Concrete delamination is the separation of the paste layer at the surface, creating an unbonded concrete layer between there and the slab body. This issue develops with troweled concrete, commonly during the early spring and late fall with concrete placement on a cool subgrade. Though it’s primarily driven by rising daytime temperatures, the separation may happen at any time depending on the concrete characteristics and which finishing practices were used.
What Part Of The Concrete Is Affected By Delamination?
Usually, it’s the top 1/8- to 1/4-inch which densifies. This is mostly due to premature and improper finishing and a thin layer of air or water causing the separation. An affected area may range in size depending on the severity of the delamination, from several square inches to square feet.
Cracking and color differences commonly develop on the surface when the thin surface dries too rapidly during the curing process. Conversely, freezing and/or traffic may cause large pieces of the surface to break away.
What Causes Delaminated Concrete?
Densifying or sealing a fresh concrete surface by troweling while the underlying concrete is plastic and is bleeding and/or releasing air. While delaminations generally form after floating and the first troweling pass, they can develop during the floating step if the fresh surface is overworked and densified.
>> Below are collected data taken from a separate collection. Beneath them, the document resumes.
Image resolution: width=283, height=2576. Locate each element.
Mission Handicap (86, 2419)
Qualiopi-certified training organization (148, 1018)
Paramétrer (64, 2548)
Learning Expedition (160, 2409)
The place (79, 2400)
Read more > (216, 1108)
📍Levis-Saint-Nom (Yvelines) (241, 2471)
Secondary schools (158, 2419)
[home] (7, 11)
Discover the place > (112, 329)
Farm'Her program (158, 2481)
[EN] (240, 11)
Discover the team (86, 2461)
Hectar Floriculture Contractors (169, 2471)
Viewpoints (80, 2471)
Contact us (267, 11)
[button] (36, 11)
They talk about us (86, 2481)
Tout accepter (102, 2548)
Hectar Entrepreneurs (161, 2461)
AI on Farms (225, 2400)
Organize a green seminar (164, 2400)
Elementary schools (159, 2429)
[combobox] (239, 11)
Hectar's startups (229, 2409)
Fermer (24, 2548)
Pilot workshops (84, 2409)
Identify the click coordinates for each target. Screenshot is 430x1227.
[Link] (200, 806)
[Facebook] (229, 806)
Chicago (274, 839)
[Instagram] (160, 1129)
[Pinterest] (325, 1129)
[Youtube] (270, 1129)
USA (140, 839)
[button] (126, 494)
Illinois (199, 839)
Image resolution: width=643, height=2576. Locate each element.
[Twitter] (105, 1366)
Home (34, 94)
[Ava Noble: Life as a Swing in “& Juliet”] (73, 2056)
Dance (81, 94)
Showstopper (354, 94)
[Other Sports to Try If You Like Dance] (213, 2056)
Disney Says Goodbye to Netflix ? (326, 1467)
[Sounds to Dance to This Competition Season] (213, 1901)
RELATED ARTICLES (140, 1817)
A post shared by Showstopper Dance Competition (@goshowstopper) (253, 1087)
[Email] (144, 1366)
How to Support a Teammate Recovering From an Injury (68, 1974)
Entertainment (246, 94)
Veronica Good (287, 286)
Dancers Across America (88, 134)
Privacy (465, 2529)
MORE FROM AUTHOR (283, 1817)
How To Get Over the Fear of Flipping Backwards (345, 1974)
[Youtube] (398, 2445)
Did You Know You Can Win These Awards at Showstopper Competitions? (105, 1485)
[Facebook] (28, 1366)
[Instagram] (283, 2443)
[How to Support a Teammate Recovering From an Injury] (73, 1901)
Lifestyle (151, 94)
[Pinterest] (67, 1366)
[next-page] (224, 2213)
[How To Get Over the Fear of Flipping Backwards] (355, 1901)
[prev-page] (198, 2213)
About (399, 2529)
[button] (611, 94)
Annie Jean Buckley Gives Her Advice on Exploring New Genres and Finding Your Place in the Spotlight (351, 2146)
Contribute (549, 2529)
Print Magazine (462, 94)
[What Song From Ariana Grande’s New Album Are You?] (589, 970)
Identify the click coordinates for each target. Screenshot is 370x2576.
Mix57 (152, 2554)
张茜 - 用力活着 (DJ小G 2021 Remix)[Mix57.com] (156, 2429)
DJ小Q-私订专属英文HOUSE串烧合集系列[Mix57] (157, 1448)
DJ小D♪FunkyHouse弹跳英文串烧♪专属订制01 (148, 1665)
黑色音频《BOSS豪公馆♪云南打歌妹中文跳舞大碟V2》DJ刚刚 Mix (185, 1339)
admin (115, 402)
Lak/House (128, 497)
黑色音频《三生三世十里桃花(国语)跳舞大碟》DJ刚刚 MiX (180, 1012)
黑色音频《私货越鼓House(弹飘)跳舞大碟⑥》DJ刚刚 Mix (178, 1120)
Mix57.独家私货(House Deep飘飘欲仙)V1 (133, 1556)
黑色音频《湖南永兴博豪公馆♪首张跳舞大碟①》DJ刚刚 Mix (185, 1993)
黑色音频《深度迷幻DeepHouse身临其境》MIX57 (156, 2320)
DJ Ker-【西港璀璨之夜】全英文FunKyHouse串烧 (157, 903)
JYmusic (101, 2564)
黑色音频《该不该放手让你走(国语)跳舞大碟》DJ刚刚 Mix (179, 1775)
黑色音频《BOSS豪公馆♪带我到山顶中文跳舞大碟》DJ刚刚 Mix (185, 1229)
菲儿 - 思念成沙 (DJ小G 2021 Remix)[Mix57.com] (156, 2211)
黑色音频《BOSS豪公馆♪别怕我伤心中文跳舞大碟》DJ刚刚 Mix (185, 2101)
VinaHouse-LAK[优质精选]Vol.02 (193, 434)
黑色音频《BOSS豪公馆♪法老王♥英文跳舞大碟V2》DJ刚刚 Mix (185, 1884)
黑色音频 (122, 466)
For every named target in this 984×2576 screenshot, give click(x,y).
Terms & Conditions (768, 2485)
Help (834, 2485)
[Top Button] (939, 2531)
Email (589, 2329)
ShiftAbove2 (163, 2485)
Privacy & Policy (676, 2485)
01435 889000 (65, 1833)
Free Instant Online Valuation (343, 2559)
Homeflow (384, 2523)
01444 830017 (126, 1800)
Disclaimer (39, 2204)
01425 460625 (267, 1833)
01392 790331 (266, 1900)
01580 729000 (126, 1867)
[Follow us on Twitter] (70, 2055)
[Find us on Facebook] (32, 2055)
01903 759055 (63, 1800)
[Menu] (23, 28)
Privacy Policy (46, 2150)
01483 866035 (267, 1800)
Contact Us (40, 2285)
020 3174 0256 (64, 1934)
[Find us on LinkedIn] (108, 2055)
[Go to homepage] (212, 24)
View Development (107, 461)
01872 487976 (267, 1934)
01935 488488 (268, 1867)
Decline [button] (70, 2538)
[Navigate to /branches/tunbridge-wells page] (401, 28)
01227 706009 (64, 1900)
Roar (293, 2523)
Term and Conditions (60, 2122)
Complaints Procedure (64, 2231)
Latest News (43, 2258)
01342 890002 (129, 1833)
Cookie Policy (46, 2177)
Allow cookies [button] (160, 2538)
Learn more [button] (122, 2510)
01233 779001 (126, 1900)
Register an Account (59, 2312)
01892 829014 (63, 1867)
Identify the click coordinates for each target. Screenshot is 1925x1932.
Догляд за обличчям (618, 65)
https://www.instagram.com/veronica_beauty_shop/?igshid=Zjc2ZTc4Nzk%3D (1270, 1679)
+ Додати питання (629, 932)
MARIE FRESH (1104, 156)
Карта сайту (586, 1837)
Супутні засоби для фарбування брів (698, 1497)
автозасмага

The risk of delaminated concrete increases when conditions for rapid drying of the surface are present, such as low humidity, sun, and wind. This is because the conditions cause the surface to appear ready for troweling when in fact the concrete below is still plastic.
Nine Factors Of Delamination
When the initial setting of the concrete is delayed, and rate of bleeding reduced, the chances for delaminations increases. While they can occur under a range of circumstances, it’s more common when these nine factors are present:
- A cool subgrade causes the underlying concrete to set more slowly;
- The concrete temperature or mixture ingredients impedes the concrete setting;
- Entrained air is present in the concrete, or the overall air content is higher than wanted for the specific application;
- Higher cementitious material or sand-fines content have created a sticky concrete mixture;
- Environmental conditions have created a rapid drying situation, in turn causing a crust-like surface and the appearance that its ready to finish;
- Excessive vibration draws too much mortar to the surface;
- Using a dry shake, especially with air-entrained concrete;
- A thick concrete slab; and
- The slab placement is directly on top of a vapor retarder.
Delamination Caused By Corrosion
This situation happens when reinforcing steel in the upper layer rusts which breaks the bonding between the steel and surrounding concrete. It’s more apt to occur with a thin concrete cover and with permeable concrete which allows chloride penetration to the steel layer.
How Can I Prevent Concrete Delamination & Spalling?
Know The Weather Conditions
In cooler weather, accelerators or heated concrete are widely known to stop delamination from occurring.
Hesitate To Trowel A Surface Sooner Than Usual
If it appears a concrete surface is ready to be troweled sooner than is usually expected, beware. When finishing concrete, keep the focus on screeding, straight-edging, and floating the surface as fast as possible but without creating extra mortar layer and sealing the surface layer. Keep the float blades flat during the initial floating. This prevents premature surface densification.
Delay Final Finishing
Delayed finishing produces a smooth final surface. Remember to keep the surface covered, such as with polyethylene, to prevent evaporation.
Use A Granular Fill With A Vapor Retarder
When a vapor retarder is necessary, at least four inches of a compactible, trimmable granular fill between the concrete and retarder. Sand shouldn’t be used. The only time a concrete surface should be placed directly on a vapor retarder is when placing a moisture-sensitive floor covering on interior slabs.
Don’t Use Air-Entrained Concrete For Interior Floor Slabs
This generally applies to hard troweled surfaces and/or surfaces not subjected to either freeze-thaw cycles or a deicing salt application. If entrained air is necessary in the mixture, avoid using more than three percent air content.
Can I Repair A Delaminated Concrete Surface?
Yes. Patching is performed after removing the surface layer and thoroughly cleaning the underlying concrete. Grinding and laying a new surface may be necessary for extensive delamination. When steel corrosion is the culprit, sandblasting the steel is necessary for proper rust removal.
Rules For Avoiding Delaminations
- Don’t seal the concrete surface early. The air and bleed water below need a sufficient amount of time to escape to the surface.
- Avoid using dry shakes on air-entrained concrete.
- Promote even setting throughout the slab by using accelerated or heated concrete.
- If possible, never place concrete on top of a vapor retarder.
- If an interior slab requires a trowel finish, don’t use air-entrained concrete.
If the substrate temperature is less than 40 degrees Fahrenheit, don’t place the concrete.